De Broglie wavelength of slow moving macroscopic objects

Question

I've seen numerous examples where the De Broglie wavelengths of macroscopic objects such as bullets and baseballs have been calculated. However, in each case, the objects are moving fast and the corresponding momentums are large, resulting in tiny De Broglie wavelengths. What happens if you slow the bullet down to almost a stop. It's momentum is now small, so why doesn't it have a measurable wavelength?

Answer 1

$\lambda = h/p$, where $\lambda$ is wavelength, $h$ is Planck's constant, and $p$ is momentum.

$h = 6.626 \times 10^{-34} Js$

So yes, if you have an object that is moving slow enough, it would have a long wavelength, but the object would have to be essentially not moving to have a momentum on the order of Planck's constant.

What kind of experiment would be able to observe a wavelength in such a situation?
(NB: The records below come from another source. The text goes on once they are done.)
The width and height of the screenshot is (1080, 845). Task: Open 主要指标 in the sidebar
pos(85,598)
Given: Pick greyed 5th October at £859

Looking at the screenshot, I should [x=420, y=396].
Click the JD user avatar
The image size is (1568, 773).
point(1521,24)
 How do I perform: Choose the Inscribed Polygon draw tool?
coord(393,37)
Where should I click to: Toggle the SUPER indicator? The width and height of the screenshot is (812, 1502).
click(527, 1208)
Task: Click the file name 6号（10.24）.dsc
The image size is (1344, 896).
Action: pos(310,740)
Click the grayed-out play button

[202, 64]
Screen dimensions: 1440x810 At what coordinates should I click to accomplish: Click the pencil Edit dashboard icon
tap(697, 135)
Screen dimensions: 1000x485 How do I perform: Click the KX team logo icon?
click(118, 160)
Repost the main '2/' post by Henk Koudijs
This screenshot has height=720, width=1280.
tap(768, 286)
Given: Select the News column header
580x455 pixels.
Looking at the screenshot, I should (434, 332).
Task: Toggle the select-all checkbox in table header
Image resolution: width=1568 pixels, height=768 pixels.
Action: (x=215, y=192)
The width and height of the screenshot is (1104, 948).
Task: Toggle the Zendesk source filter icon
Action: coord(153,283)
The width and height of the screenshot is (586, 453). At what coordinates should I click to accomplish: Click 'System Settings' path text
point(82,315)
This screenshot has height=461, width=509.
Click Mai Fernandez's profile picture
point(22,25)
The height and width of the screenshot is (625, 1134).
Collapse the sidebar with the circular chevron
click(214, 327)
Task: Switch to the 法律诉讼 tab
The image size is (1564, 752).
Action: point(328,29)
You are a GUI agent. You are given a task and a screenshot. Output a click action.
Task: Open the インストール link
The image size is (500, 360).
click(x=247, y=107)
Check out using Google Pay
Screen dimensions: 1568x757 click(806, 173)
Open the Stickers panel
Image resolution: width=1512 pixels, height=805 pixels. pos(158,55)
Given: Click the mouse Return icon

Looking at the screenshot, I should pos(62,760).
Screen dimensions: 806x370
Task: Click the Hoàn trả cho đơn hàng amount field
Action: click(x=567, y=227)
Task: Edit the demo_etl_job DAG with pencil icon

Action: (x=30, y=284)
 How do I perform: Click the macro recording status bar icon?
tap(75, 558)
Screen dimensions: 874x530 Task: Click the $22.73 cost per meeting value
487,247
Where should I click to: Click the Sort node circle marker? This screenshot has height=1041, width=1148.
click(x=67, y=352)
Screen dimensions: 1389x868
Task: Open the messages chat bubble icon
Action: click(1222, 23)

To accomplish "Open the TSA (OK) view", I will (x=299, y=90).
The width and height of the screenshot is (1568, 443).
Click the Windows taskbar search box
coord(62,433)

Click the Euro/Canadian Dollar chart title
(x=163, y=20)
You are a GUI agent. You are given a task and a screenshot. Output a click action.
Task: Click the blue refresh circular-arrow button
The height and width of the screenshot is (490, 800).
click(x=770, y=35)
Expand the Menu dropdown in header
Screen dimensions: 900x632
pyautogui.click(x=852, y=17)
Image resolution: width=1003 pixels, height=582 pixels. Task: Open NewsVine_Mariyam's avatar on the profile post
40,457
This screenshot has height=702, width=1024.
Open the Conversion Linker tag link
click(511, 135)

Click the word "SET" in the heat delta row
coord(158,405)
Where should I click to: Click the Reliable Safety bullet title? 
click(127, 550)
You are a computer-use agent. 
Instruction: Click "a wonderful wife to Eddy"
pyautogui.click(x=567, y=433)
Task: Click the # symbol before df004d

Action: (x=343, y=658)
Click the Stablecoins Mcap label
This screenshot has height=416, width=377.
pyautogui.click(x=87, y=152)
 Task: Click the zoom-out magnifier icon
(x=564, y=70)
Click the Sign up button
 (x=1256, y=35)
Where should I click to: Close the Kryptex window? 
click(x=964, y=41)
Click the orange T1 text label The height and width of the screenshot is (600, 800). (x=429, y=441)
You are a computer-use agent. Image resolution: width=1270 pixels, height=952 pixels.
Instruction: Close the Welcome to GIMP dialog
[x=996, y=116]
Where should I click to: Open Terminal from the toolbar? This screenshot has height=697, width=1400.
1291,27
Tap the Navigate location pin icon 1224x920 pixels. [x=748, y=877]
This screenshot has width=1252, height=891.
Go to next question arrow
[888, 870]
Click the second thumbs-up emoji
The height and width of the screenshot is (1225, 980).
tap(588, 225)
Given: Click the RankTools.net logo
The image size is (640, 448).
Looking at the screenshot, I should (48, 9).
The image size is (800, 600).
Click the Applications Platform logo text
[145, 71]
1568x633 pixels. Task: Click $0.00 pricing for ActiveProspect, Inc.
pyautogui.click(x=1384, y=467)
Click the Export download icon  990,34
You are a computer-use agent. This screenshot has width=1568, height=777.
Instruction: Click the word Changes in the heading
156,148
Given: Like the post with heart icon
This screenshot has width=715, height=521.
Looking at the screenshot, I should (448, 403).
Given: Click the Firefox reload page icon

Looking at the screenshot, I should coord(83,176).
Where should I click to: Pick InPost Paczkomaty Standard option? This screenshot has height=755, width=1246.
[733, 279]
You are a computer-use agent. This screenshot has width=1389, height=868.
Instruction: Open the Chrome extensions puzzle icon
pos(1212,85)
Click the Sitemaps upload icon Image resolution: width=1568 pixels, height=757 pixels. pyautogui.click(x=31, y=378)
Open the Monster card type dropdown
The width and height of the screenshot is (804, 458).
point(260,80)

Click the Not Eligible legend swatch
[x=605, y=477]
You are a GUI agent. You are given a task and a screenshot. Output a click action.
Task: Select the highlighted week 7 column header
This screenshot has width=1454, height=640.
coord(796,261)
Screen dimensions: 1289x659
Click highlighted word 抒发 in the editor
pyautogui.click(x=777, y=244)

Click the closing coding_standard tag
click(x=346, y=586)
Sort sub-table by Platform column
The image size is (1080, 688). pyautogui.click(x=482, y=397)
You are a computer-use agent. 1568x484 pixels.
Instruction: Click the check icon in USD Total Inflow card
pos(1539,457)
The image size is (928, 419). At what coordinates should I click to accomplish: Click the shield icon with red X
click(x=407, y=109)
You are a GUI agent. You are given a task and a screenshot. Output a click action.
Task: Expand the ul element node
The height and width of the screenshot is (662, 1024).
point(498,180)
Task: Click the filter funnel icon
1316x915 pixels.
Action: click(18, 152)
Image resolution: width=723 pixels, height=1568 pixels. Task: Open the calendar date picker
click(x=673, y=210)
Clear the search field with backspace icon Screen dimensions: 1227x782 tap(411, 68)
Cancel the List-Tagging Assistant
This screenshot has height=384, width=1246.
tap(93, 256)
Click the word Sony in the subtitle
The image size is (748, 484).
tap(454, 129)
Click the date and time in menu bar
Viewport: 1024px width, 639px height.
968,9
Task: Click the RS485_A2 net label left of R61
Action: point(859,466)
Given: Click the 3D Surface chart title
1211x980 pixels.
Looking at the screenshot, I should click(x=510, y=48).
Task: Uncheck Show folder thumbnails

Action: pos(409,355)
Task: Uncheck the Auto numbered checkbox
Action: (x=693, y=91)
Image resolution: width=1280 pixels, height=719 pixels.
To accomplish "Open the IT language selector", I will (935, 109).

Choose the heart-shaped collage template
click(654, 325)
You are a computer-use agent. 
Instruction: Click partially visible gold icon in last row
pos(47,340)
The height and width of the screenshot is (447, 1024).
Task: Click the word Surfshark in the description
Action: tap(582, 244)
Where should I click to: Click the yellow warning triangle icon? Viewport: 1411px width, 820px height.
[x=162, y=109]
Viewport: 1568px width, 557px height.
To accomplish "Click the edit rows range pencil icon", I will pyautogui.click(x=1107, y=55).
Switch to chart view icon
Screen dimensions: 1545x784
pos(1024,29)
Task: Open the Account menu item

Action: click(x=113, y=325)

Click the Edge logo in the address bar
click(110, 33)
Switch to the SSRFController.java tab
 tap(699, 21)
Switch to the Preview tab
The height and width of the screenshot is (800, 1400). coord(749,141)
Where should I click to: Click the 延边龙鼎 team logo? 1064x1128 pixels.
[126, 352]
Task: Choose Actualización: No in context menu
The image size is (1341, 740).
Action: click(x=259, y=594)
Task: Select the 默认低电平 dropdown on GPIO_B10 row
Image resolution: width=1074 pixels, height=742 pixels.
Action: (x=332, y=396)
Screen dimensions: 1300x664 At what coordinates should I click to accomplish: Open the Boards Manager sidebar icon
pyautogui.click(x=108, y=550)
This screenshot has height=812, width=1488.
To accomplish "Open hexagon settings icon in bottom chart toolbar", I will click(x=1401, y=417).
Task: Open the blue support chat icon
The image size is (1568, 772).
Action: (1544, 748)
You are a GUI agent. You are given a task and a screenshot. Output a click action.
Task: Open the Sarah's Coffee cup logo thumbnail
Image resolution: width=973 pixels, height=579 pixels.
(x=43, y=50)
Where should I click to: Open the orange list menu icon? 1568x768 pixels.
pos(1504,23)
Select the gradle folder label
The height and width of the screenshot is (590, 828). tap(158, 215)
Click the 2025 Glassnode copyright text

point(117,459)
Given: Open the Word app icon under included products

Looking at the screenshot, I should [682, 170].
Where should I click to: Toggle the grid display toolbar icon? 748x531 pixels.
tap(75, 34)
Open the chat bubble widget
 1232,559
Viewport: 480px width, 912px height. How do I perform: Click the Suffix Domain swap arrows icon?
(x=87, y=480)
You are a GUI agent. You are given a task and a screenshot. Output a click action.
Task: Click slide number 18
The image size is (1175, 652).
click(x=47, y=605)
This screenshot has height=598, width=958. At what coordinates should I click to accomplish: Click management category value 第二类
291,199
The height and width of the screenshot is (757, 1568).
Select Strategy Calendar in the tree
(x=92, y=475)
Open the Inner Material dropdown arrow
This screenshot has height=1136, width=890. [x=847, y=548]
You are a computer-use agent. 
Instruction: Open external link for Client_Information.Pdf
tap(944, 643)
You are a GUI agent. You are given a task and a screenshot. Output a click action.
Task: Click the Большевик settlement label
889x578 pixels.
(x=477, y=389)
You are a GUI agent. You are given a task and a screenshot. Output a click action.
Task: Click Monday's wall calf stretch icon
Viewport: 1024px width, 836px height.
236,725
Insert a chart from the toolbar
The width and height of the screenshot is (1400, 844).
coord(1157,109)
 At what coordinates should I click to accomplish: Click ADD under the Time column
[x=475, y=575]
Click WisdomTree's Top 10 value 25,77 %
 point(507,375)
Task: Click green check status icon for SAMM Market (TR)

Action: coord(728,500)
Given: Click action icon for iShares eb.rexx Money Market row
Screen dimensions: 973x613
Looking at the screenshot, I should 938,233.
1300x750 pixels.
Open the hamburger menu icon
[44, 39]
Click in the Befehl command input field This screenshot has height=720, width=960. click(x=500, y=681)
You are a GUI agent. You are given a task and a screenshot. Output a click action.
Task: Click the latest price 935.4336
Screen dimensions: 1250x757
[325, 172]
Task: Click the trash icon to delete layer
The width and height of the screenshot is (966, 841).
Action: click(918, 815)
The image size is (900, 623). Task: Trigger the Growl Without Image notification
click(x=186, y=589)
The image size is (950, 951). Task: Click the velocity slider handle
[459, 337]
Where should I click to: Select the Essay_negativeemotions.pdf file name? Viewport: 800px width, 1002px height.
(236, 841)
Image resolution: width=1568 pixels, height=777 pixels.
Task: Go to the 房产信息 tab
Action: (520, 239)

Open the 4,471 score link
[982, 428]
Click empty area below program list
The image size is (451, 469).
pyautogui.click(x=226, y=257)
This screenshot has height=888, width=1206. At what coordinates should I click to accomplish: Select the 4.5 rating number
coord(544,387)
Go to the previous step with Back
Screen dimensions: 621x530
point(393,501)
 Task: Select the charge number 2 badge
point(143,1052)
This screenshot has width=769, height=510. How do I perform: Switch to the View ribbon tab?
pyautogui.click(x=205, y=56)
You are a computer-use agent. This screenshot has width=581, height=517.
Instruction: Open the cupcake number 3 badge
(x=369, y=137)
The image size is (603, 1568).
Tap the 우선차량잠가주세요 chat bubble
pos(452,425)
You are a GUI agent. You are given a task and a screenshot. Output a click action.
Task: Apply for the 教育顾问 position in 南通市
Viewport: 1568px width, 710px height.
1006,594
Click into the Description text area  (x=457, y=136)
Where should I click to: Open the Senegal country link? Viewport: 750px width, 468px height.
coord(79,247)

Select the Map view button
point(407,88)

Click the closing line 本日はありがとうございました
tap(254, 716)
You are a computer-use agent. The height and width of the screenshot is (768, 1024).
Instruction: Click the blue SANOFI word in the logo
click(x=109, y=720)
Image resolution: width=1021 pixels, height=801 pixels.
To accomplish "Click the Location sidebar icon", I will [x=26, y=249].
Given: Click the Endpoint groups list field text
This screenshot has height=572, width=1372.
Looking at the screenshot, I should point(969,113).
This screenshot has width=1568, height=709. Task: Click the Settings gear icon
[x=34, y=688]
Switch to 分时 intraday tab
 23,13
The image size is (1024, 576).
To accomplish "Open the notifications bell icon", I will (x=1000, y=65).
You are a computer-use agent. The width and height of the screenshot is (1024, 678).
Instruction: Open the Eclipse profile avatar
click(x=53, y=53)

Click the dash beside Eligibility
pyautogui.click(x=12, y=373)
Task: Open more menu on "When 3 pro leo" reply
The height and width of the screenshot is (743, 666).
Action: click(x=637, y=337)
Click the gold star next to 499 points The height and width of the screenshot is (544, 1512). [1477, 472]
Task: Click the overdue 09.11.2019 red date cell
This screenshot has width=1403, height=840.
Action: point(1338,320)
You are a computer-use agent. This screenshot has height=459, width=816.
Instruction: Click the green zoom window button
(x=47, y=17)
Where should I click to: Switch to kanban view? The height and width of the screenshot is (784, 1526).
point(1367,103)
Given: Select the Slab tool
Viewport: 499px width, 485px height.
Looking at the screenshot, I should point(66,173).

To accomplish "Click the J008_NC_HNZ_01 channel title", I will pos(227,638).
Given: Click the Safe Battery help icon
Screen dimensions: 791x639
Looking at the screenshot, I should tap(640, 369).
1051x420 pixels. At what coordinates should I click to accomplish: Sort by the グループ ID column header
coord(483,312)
De Broglie wavelength is usually observed by interference experiments.

In Quantum Interference of Large Organic Molecules 1 picometer De Broglie waves were observed for 6 nanometer particles moving at 63 m/s. This seems to be the experimental limit for the moment.

Answer 2

No matter how much you slow down the object, at the molecular level, it is going to have particles whizzing around at high speeds.

Answer 3

Building on DavePhD's answer, you need to have some sort of experiment in order to measure/resolve such a length, and this would be done with an interference experiment. In order to have any meaning, the object you are trying to interfere must as least plausibly fit through the slits in the first place. Just looking at order of magnitude estimates, to get something on the order of $\sim 10 $ cm for a 1.0 kg object:

$ v = \frac{h}{m \lambda} \sim 10^{-26}$ feet/hour

That is incredibly slow to the extent that you won't even be sure if the object is moving.

As a general rule of thumb, if you start applying quantum mechanics in such a way to macroscopic objects you will in general get ridiculous results like this that don't really have any meaning.

Answer 4

If I am walking at a constant 1 mph next to a train that slowly accelerates (in its frame of reference) from 0 to 2 mph, I will measure its velocity changing from -1 to +1 mph, so there is an instant when the velocity is zero. At some instant very very close to the zero velocity instant, the train's momentum is much smaller than Plank's constant and the train's wavelength is huge. It is a fleeting instant, but I can choose a very very small relative acceleration than the period of a large matter wave could be as long as I like.